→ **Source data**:

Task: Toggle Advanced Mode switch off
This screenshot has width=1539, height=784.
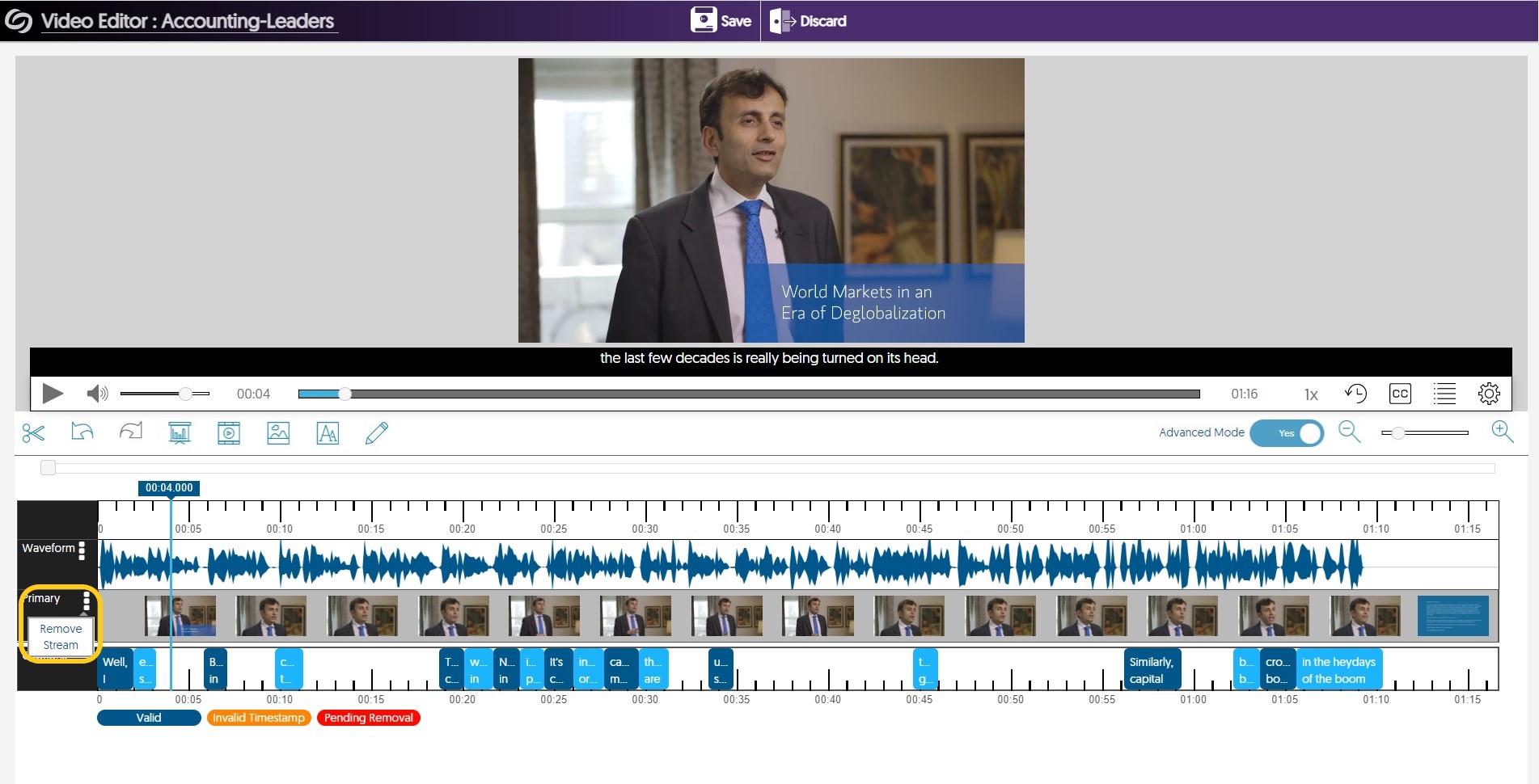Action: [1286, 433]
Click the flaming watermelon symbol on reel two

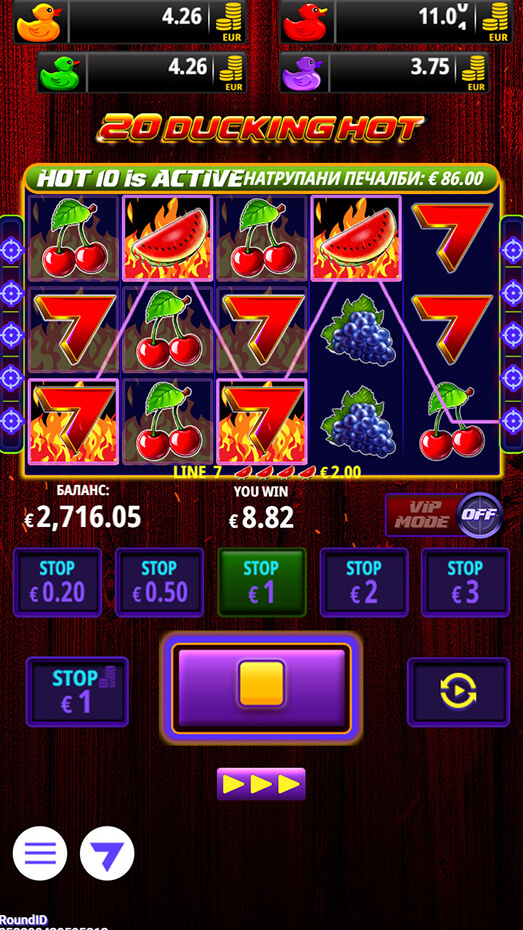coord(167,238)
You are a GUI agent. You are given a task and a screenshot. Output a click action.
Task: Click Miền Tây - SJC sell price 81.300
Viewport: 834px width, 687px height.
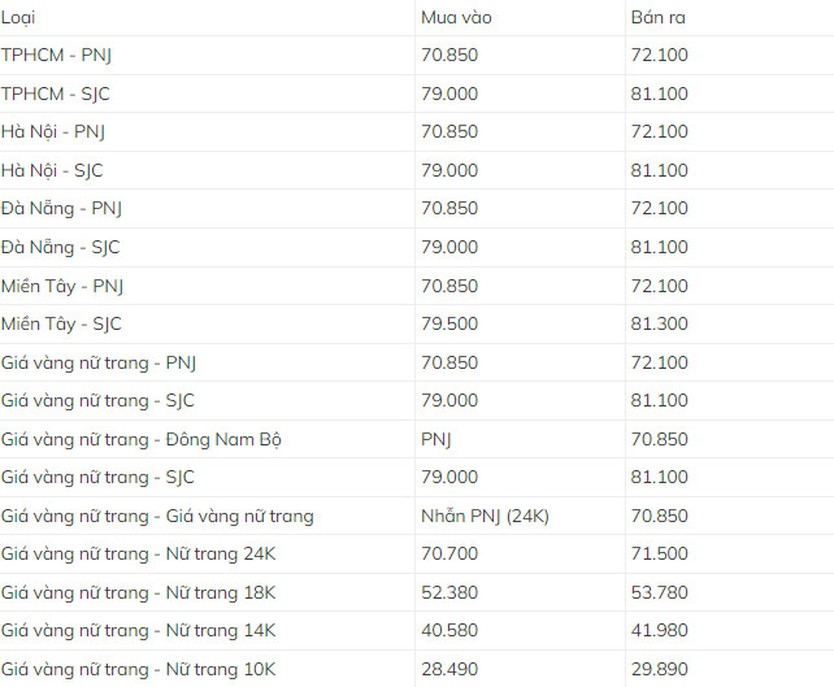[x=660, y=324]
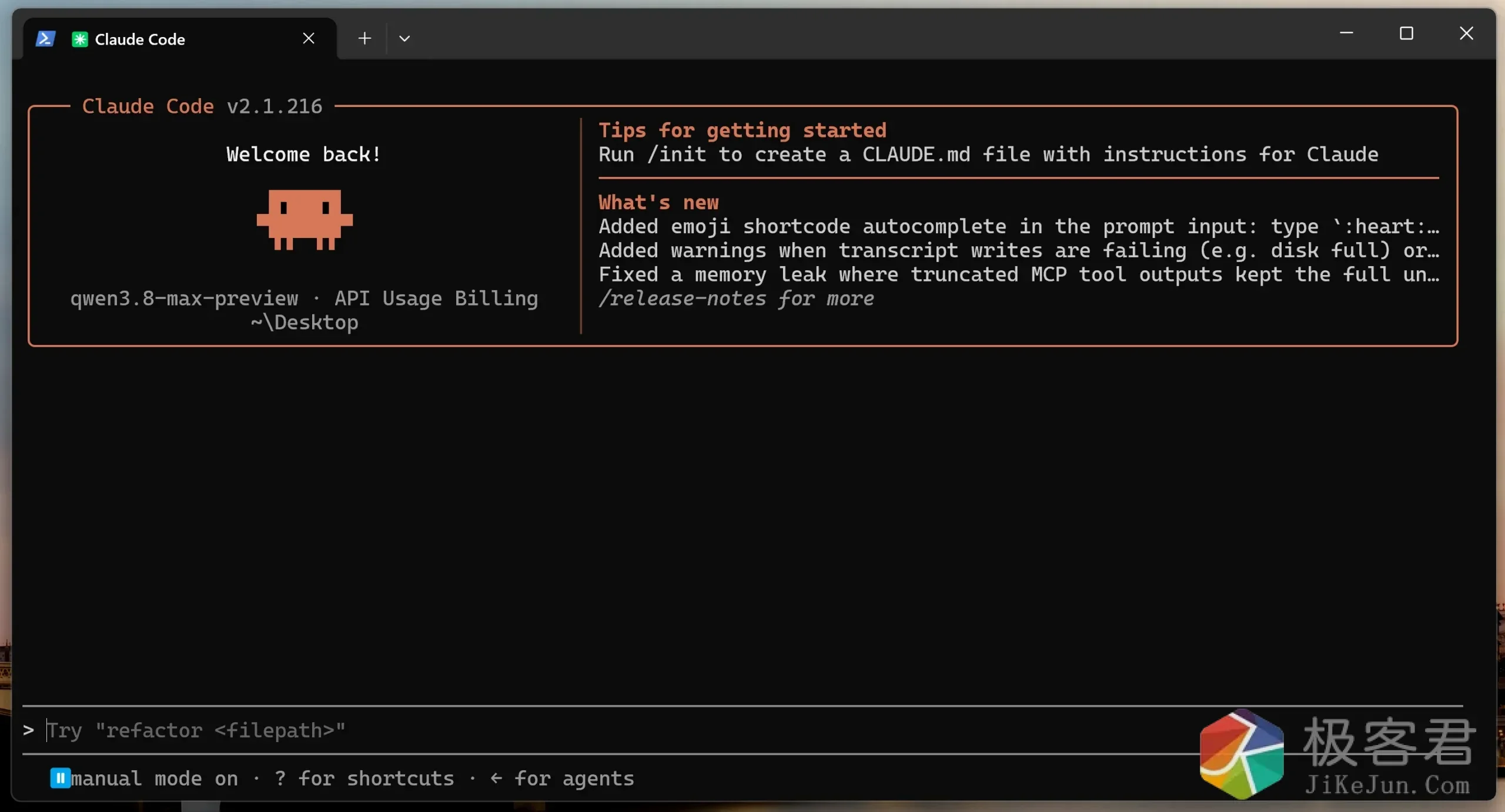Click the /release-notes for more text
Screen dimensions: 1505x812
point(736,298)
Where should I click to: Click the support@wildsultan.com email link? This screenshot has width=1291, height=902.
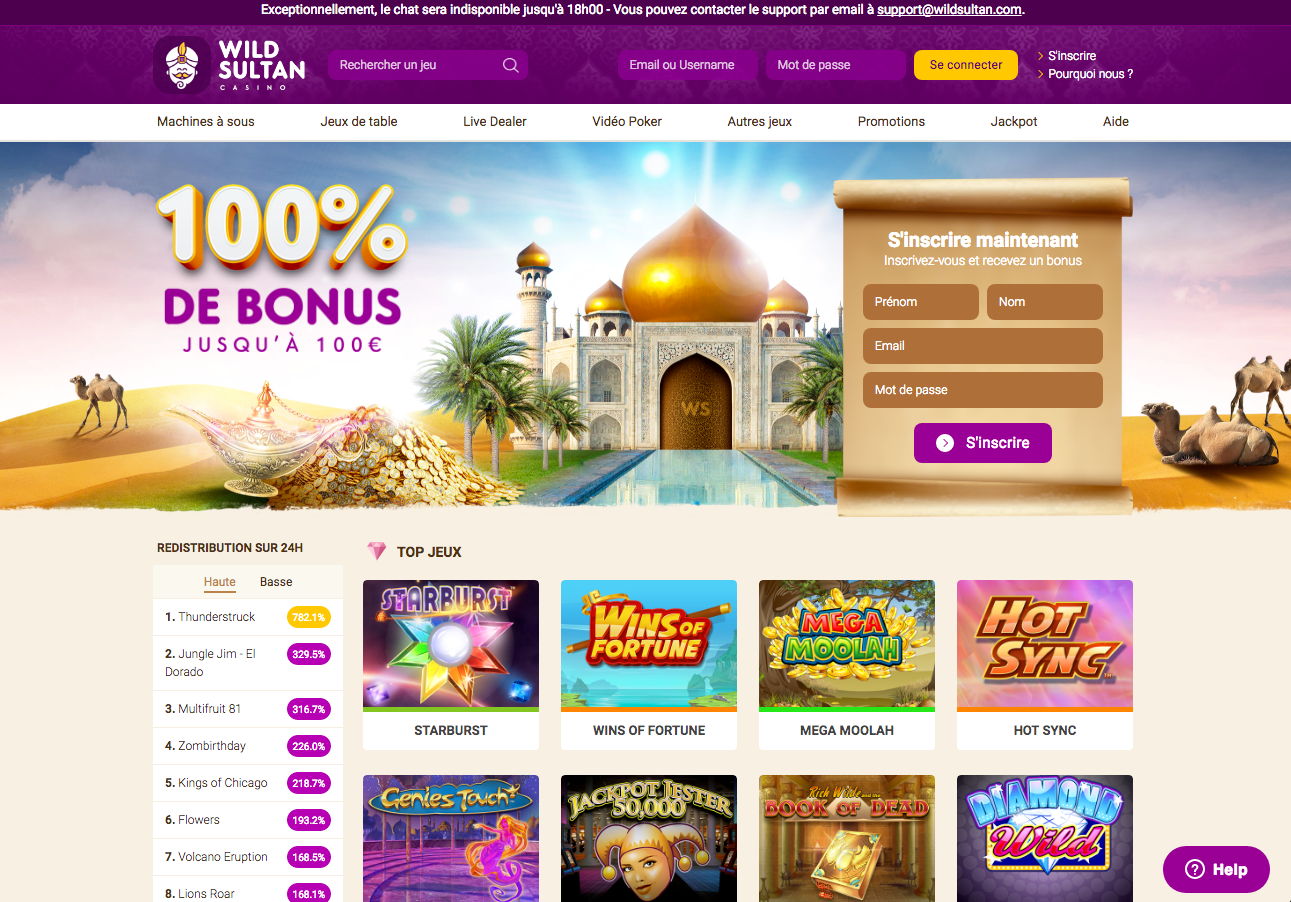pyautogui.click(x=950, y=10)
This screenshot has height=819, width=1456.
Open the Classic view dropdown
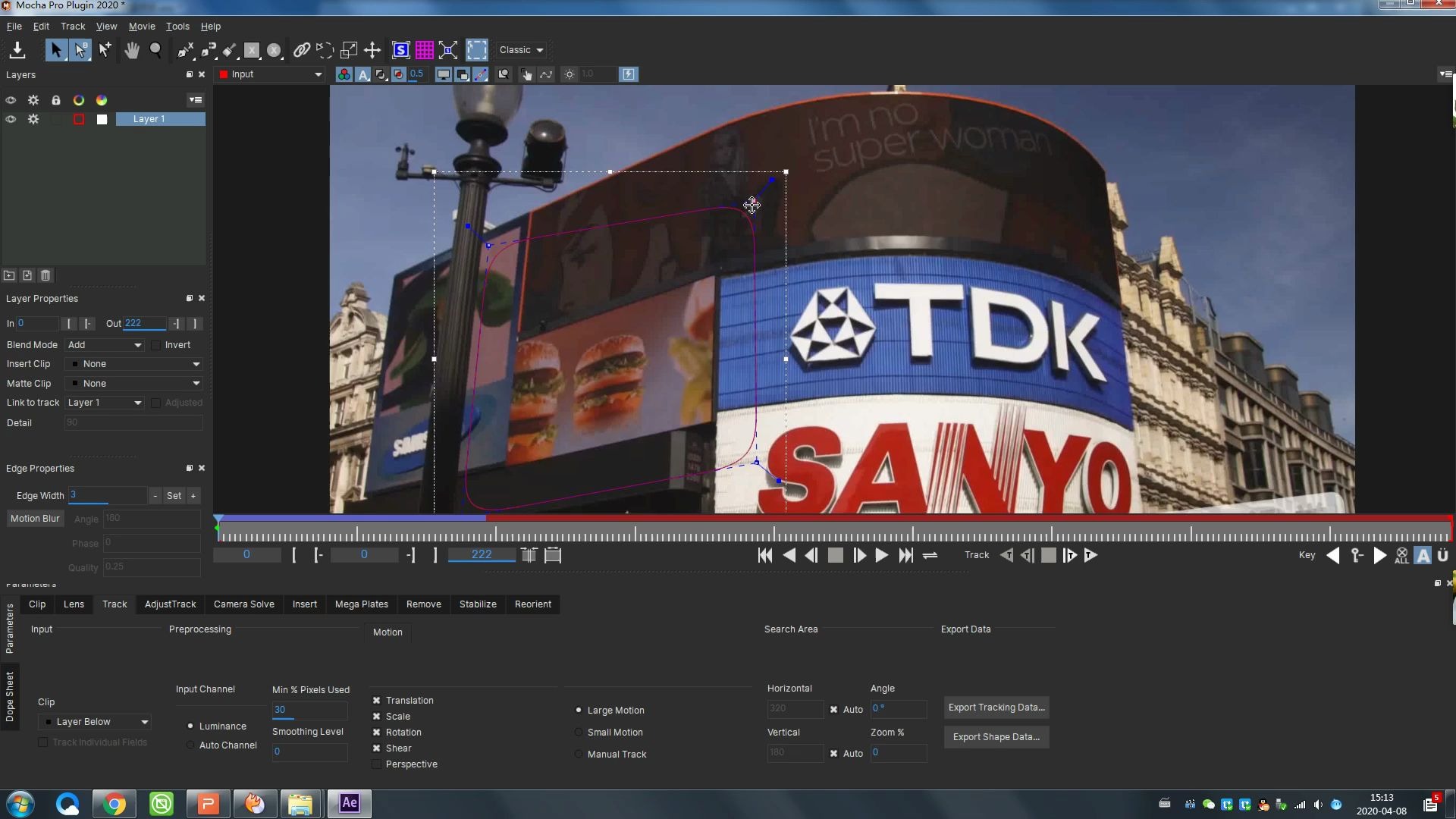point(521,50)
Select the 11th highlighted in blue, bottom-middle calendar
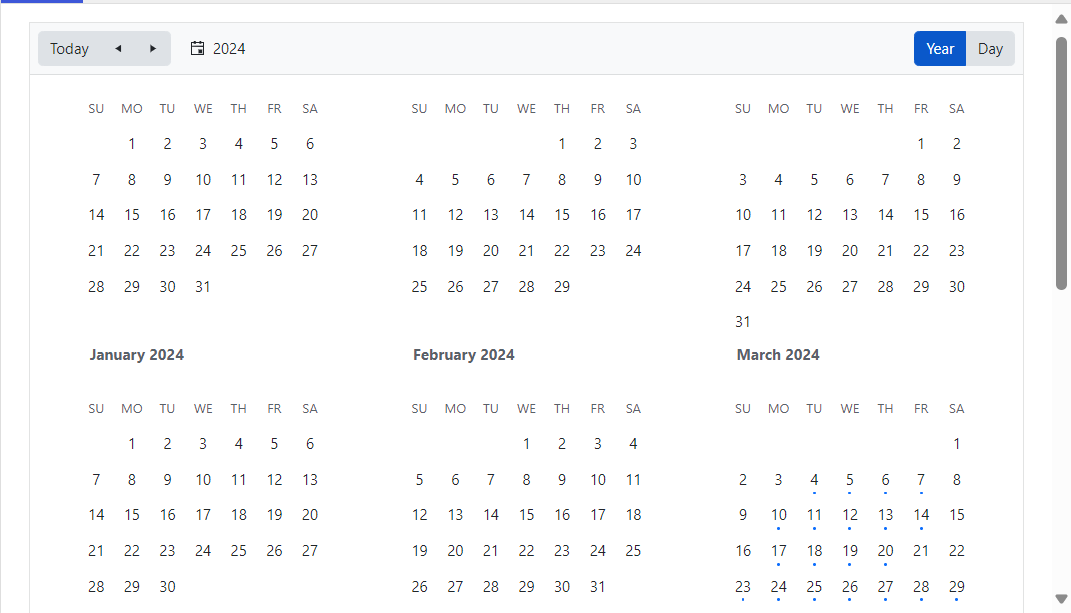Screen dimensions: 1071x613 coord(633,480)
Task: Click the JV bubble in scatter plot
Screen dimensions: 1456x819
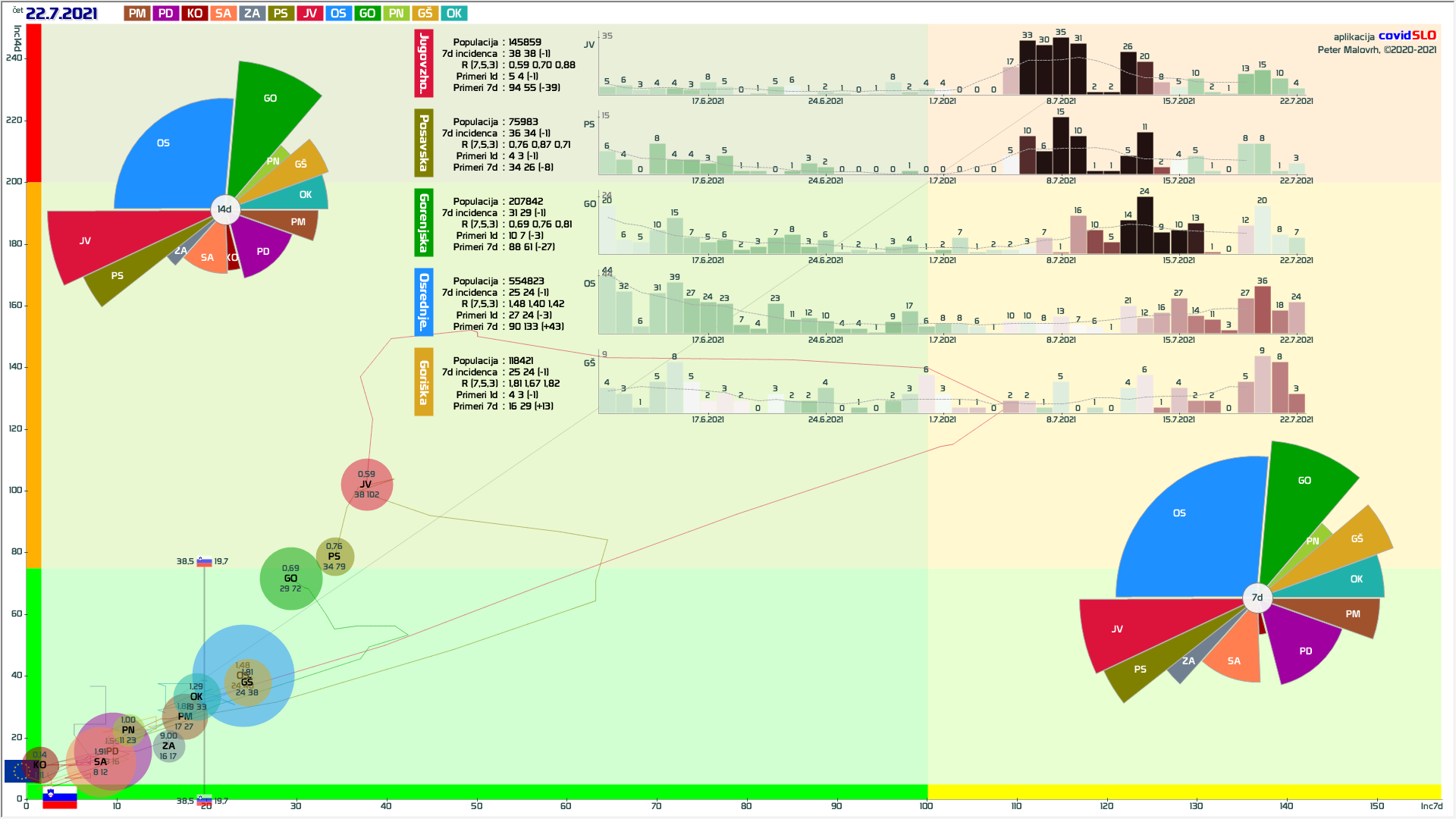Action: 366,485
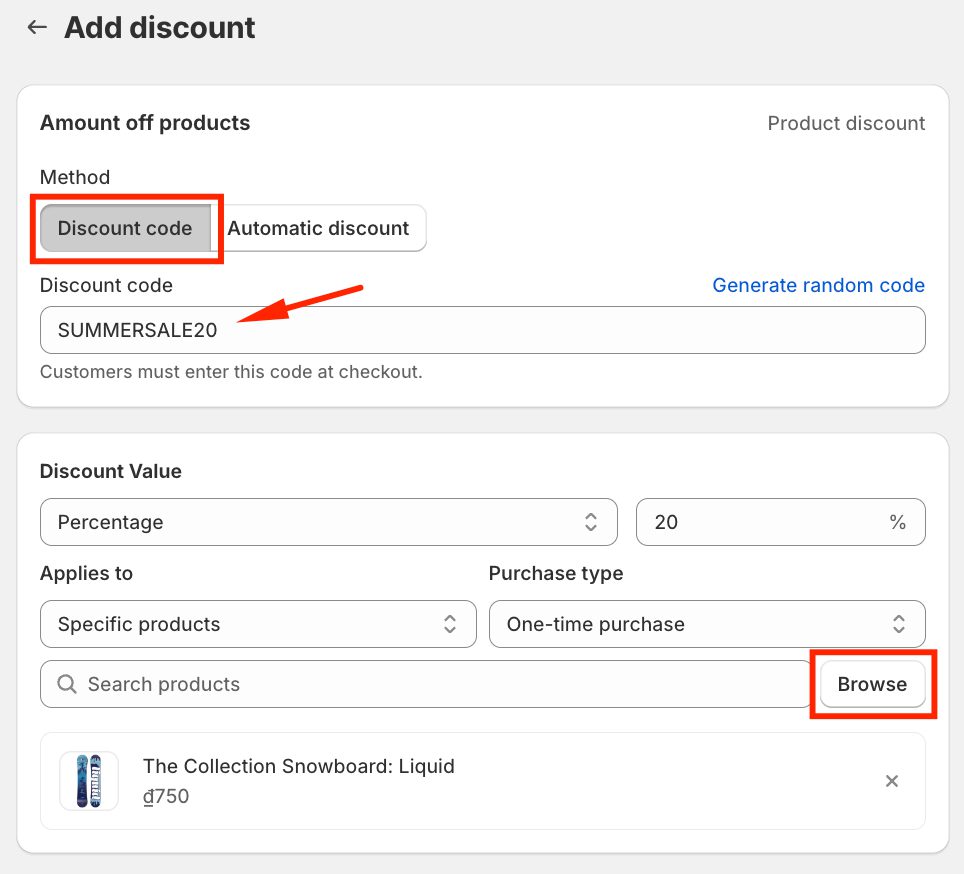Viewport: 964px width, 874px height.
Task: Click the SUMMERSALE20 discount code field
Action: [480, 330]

→ **What you will do**:
Express all of the source data lines above as a JSON list of strings with one string per line. Skip blank lines and leave the pictures out.

→ **Final answer**:
[
  "Task: Toggle Advanced Mode switch off",
  "This screenshot has width=1539, height=784.",
  "Action: [1286, 433]",
  "Click the flaming watermelon symbol on reel two",
  "coord(167,238)",
  "You are a GUI agent. You are given a task and a screenshot. Output a click action.",
  "Task: Click Miền Tây - SJC sell price 81.300",
  "Viewport: 834px width, 687px height.",
  "[x=660, y=324]",
  "Click the /release-notes for more text",
  "Screen dimensions: 1505x812",
  "point(736,298)",
  "Where should I click to: Click the support@wildsultan.com email link? This screenshot has width=1291, height=902.",
  "pyautogui.click(x=950, y=10)",
  "This screenshot has height=819, width=1456.",
  "Open the Classic view dropdown",
  "point(521,50)",
  "Select the 11th highlighted in blue, bottom-middle calendar",
  "Screen dimensions: 1071x613 coord(633,480)",
  "Task: Click the JV bubble in scatter plot",
  "Screen dimensions: 1456x819",
  "Action: 366,485",
  "Viewport: 964px width, 874px height.",
  "Task: Click the SUMMERSALE20 discount code field",
  "Action: [480, 330]"
]